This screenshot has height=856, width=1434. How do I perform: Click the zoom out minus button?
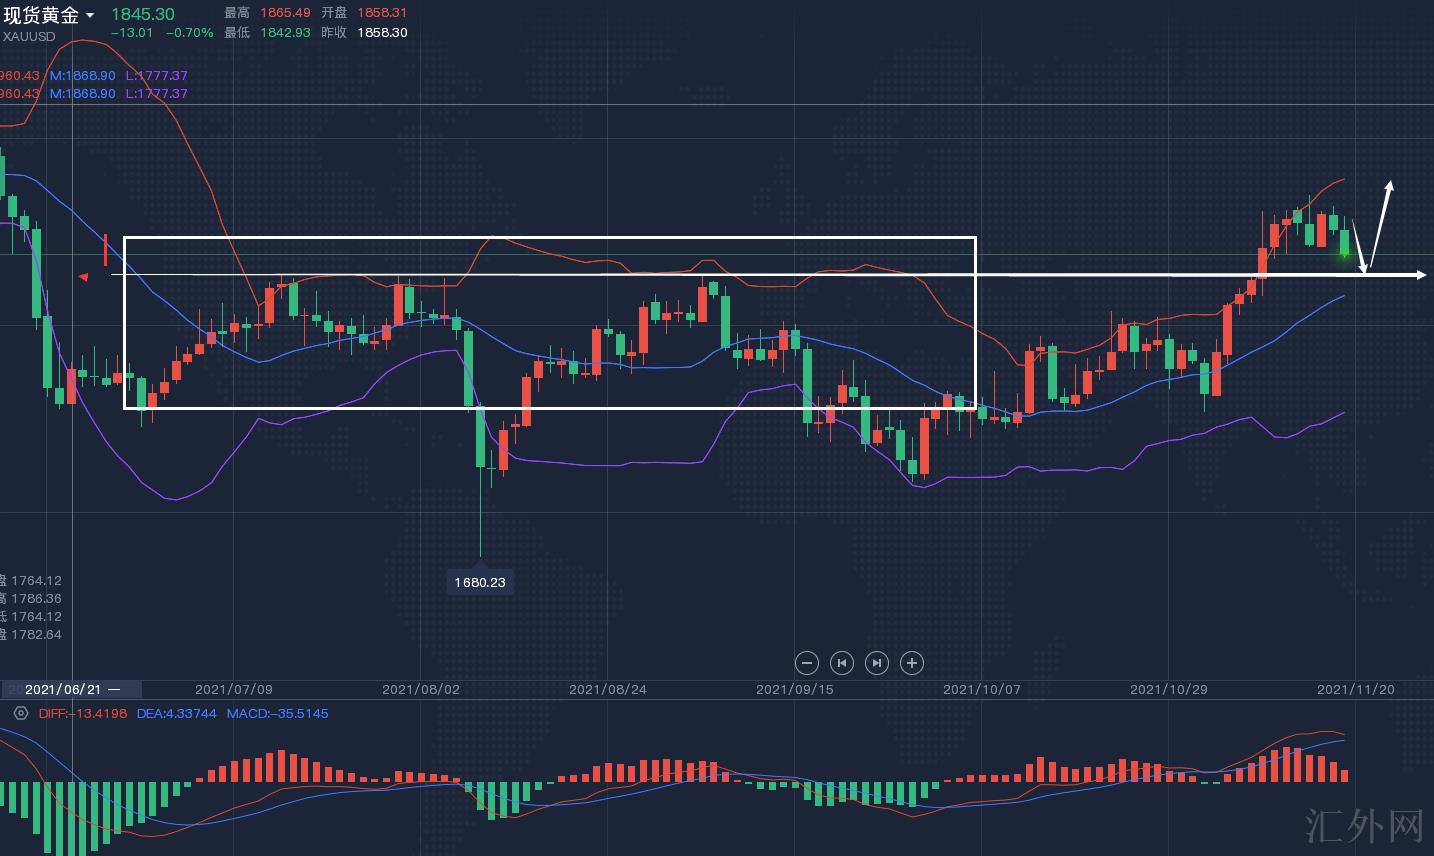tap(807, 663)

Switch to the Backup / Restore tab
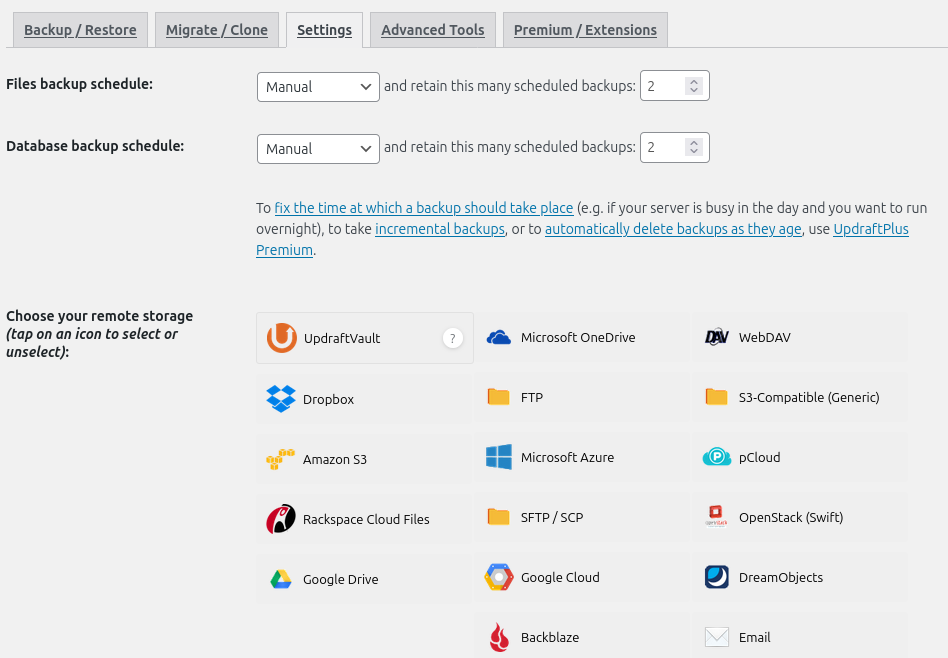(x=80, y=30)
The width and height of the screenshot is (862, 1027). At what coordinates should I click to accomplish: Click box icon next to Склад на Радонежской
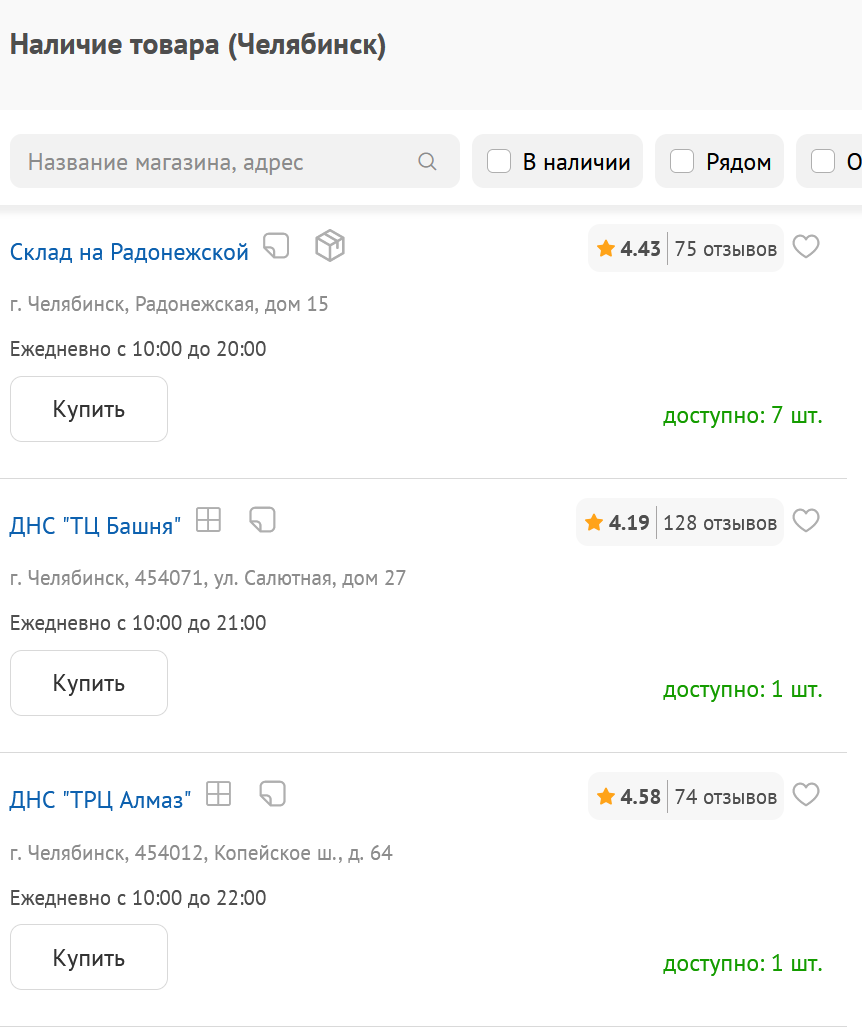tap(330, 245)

> WHAT YOU SHOULD DO: With the pictures excluded, transcribe word for word only the lines from the one containing "The width and" through the last line of the records.

> ANSWER SECTION:
The width and height of the screenshot is (862, 1027). At what coordinates should I click to accomplish: Click box icon next to Склад на Радонежской
tap(330, 245)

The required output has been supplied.